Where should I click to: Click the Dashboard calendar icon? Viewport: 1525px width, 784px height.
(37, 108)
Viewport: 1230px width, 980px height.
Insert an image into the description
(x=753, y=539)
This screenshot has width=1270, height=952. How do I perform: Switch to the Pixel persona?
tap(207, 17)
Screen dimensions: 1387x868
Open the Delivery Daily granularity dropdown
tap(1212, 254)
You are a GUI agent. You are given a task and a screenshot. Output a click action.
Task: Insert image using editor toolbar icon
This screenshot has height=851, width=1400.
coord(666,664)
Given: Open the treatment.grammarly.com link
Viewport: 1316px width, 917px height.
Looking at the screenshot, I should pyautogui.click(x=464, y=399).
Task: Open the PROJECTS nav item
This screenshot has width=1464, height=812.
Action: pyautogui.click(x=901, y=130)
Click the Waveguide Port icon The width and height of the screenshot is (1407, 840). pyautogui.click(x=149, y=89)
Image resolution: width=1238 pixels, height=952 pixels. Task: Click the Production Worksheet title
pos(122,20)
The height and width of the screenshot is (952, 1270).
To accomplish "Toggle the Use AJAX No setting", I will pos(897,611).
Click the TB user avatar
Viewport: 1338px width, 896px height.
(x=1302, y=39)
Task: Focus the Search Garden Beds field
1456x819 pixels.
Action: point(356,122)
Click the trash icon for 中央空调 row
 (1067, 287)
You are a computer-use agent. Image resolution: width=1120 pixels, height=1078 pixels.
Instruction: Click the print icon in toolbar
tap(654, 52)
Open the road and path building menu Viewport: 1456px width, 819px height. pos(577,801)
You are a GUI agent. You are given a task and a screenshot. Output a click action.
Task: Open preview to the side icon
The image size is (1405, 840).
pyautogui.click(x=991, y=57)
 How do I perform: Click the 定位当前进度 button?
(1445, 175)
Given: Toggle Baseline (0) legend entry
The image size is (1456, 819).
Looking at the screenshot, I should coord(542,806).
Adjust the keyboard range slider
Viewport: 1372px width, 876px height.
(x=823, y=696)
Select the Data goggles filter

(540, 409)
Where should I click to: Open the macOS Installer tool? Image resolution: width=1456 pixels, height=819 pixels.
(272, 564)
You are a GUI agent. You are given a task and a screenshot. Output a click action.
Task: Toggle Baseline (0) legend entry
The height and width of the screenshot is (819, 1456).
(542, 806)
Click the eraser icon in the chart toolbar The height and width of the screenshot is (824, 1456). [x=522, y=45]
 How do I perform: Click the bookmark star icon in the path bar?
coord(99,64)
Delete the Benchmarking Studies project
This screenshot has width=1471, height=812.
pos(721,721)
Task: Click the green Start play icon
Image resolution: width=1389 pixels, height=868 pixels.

**Try it**
When a line among the entries above contains "Baseline", copy it.

**Solution to this exercise**
Given: Toggle Baseline (0) legend entry
Task: Toggle Baseline (0) legend entry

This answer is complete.